Exercise directions:
When the string "Start" is part of a line below, that line should be copied.

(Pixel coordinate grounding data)
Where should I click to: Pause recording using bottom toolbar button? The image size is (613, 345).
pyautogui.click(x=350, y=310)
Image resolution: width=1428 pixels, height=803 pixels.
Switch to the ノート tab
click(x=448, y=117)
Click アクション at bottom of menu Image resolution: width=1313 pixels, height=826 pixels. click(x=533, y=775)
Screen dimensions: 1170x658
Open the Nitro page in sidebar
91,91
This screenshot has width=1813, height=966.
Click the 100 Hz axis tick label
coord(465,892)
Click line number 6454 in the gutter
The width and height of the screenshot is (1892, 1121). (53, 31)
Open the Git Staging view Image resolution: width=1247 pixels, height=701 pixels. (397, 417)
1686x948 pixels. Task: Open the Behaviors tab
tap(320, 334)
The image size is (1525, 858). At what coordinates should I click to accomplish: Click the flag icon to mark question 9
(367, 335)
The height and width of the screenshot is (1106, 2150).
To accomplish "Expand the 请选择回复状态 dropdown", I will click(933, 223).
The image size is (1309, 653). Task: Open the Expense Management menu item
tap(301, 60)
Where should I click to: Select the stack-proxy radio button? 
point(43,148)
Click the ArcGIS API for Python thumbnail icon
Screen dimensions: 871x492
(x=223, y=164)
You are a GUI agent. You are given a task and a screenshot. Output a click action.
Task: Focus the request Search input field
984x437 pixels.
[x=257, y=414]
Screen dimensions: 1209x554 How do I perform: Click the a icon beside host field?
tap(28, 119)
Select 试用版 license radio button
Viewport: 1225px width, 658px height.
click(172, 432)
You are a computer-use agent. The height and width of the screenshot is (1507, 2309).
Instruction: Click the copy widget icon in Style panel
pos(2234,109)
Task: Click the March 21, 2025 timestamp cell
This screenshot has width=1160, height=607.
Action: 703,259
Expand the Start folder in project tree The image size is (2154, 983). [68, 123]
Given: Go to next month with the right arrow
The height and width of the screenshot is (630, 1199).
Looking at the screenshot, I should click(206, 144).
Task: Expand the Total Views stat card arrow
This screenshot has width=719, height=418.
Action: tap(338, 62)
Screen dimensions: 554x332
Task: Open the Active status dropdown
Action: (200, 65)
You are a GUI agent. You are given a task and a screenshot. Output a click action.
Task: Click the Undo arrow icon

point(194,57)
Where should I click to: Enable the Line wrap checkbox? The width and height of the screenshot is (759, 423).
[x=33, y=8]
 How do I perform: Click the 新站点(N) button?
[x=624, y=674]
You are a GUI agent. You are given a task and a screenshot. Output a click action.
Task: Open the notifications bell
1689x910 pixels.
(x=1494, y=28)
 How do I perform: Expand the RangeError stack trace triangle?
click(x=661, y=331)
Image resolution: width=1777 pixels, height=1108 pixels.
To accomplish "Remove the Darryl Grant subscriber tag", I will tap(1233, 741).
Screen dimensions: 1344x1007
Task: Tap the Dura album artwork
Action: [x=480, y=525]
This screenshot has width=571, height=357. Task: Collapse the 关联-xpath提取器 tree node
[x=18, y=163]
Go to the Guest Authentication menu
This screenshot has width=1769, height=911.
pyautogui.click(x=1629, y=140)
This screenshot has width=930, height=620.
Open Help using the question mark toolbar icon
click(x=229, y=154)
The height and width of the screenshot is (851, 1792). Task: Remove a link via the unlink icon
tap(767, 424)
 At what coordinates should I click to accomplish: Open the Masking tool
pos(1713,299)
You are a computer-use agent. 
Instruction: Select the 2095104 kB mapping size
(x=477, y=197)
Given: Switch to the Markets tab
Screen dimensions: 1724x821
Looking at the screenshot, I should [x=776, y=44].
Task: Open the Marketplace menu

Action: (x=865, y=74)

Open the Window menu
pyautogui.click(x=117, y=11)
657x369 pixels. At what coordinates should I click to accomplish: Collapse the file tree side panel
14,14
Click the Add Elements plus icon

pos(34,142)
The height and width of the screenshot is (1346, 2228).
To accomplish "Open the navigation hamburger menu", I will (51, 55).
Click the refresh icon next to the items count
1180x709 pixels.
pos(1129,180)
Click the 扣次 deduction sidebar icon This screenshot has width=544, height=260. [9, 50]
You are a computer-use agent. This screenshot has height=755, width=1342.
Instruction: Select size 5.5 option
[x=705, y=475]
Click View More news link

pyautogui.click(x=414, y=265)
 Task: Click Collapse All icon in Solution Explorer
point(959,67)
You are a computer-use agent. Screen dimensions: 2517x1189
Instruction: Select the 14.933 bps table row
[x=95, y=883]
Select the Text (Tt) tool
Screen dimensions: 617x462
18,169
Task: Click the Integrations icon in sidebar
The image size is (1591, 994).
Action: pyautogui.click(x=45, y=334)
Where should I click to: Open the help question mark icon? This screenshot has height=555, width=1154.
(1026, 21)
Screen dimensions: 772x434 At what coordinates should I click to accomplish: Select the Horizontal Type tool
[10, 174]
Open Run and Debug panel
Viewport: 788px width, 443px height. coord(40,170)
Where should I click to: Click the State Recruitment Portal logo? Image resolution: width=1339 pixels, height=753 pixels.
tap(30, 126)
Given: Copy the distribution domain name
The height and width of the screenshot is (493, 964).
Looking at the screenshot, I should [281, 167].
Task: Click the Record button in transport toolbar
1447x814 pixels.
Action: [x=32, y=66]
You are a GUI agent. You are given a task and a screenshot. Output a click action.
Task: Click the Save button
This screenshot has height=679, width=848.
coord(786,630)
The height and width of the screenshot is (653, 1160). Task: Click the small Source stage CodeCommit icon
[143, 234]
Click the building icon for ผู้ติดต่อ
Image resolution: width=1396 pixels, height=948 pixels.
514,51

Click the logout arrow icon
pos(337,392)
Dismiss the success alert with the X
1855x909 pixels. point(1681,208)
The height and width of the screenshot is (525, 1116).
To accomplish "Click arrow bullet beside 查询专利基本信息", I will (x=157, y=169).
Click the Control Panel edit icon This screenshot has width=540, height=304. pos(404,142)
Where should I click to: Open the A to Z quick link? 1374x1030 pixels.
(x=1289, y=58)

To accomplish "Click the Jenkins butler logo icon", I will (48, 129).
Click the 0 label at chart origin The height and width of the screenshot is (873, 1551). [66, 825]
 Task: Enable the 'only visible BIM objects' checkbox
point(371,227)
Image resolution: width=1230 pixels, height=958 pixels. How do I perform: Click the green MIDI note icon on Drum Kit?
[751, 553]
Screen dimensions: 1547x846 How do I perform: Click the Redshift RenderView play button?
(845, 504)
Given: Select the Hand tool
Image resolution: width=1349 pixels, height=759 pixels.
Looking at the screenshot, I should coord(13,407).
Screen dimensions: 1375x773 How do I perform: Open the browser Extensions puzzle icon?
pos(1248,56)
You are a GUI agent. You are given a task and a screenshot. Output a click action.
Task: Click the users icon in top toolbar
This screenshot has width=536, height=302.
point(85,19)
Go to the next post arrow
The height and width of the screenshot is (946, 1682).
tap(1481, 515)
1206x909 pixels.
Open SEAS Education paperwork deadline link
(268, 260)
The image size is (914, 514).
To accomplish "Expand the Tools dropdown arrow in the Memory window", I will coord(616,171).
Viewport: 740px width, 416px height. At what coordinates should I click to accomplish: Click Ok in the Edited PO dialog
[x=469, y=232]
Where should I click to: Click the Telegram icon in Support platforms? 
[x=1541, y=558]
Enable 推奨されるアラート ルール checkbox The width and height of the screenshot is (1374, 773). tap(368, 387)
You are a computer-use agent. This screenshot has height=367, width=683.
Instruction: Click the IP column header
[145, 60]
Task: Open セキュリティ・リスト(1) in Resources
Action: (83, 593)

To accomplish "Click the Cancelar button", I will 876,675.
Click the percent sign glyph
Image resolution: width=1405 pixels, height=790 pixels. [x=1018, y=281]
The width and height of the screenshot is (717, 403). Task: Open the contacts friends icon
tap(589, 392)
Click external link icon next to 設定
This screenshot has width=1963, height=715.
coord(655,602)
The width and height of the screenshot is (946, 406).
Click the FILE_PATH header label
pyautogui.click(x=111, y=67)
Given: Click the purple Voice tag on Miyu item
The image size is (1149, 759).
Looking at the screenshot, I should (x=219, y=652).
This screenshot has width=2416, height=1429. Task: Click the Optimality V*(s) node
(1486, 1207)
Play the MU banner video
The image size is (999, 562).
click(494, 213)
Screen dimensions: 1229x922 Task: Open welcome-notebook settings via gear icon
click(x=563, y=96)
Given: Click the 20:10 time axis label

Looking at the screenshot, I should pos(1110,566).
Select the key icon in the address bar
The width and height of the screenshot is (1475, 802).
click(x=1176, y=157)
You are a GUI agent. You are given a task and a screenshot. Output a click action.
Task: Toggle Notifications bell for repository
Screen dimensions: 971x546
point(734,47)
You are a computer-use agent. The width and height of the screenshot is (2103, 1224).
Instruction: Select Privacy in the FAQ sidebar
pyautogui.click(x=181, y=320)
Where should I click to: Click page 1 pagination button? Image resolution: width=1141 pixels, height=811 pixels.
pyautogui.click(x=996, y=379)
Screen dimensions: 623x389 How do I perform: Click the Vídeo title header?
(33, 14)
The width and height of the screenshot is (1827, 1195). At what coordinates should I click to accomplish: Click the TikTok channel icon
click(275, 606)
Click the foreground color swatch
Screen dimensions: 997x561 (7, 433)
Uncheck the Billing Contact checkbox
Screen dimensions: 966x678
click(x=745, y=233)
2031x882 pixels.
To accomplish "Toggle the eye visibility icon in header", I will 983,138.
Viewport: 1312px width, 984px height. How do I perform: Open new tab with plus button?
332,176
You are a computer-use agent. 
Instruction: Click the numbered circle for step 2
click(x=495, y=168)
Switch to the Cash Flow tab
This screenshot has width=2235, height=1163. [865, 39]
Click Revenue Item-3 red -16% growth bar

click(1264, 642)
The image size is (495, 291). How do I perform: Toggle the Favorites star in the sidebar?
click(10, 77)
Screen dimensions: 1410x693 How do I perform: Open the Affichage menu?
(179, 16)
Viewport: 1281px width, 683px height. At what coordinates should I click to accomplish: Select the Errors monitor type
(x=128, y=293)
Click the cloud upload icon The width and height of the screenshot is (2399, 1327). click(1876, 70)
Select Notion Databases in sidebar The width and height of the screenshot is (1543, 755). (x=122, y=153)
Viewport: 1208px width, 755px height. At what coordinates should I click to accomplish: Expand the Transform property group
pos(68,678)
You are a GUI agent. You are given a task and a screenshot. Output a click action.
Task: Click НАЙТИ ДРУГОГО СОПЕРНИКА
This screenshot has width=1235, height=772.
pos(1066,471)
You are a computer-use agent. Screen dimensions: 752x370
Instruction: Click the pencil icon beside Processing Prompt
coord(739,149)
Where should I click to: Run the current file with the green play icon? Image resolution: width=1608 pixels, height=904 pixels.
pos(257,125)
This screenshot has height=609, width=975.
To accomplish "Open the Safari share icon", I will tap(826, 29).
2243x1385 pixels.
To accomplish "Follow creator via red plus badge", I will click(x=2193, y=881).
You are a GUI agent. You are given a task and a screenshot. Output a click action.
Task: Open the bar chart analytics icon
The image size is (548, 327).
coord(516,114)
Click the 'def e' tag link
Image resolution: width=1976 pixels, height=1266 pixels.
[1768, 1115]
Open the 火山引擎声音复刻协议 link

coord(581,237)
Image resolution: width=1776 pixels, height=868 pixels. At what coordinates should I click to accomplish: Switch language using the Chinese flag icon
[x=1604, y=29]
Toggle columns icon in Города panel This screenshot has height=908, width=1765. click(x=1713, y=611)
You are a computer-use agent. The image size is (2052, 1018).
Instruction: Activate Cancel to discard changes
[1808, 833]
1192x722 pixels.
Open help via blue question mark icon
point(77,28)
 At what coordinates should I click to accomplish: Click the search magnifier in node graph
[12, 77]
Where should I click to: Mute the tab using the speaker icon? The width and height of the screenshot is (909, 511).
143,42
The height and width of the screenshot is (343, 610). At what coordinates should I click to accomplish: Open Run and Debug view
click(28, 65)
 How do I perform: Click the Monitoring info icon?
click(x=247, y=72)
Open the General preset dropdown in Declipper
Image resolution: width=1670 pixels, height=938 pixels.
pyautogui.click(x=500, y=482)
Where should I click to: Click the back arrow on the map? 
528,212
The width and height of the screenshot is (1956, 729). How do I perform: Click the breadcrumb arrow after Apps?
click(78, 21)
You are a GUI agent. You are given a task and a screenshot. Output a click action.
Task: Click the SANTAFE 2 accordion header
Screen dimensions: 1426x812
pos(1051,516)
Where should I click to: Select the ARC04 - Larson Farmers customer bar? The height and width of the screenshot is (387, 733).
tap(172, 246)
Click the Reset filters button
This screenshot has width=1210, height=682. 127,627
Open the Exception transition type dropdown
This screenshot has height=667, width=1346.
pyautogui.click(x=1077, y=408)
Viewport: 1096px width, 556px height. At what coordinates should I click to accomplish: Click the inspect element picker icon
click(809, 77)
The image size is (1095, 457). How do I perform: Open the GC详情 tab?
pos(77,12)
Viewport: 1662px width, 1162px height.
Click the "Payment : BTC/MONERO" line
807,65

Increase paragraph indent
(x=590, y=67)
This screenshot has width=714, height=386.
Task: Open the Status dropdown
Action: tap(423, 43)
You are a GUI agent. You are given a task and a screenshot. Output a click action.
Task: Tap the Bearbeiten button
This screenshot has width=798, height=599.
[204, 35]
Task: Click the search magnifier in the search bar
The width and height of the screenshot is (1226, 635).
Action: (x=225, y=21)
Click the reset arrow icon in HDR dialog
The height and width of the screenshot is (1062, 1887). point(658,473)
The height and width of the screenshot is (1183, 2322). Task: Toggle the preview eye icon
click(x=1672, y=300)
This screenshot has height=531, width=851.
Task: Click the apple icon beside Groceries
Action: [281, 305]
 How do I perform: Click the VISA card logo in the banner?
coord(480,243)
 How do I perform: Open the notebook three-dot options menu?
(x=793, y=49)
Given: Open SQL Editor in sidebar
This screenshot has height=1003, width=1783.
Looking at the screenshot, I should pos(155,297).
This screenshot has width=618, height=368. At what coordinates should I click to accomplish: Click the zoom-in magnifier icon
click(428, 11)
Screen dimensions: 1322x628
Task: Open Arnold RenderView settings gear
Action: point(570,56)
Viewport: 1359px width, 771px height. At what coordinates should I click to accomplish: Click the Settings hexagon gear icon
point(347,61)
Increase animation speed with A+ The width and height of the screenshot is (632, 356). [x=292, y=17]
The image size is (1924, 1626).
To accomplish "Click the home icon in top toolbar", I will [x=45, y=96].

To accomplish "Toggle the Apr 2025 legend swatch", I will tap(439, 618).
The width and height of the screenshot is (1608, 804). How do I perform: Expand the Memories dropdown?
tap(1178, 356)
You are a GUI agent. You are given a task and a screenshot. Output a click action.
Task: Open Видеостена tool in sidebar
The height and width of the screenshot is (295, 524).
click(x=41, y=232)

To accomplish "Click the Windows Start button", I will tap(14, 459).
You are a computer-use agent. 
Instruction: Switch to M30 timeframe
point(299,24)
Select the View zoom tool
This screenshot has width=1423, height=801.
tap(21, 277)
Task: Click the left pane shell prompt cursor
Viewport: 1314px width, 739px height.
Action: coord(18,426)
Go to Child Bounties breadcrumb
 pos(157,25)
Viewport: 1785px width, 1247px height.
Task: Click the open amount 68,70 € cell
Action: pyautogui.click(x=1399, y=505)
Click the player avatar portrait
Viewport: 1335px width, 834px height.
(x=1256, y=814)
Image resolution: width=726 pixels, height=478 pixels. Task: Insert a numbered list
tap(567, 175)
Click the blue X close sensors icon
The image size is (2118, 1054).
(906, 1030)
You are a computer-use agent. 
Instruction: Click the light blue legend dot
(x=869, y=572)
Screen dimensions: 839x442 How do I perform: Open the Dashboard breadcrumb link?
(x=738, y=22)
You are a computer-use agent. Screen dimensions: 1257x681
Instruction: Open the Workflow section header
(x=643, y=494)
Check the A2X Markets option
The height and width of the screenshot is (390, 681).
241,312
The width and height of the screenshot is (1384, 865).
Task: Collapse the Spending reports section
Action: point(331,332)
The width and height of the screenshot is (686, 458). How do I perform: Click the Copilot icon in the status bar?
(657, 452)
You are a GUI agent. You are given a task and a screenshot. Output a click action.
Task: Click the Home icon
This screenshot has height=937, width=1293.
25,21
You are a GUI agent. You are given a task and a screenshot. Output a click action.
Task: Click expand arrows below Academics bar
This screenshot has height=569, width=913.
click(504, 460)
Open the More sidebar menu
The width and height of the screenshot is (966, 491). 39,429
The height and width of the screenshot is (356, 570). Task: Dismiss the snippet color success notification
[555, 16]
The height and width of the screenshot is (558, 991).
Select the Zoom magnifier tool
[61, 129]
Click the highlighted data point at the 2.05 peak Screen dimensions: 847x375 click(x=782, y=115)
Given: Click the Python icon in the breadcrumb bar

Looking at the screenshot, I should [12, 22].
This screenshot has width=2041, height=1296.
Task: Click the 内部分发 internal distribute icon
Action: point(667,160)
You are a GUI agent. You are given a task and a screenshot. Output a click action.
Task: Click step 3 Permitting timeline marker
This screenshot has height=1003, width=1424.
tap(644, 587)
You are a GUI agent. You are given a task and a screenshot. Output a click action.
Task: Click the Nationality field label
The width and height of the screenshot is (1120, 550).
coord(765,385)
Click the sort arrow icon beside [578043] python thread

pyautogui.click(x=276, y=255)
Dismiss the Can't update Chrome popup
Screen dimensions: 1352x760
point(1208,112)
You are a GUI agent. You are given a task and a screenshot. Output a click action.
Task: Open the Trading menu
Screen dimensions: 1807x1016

Solution for this task:
Expand the Start folder in project tree The image size is (2154, 983). [68, 123]
To accomplish "Click the Windows Start button", I will tap(14, 459).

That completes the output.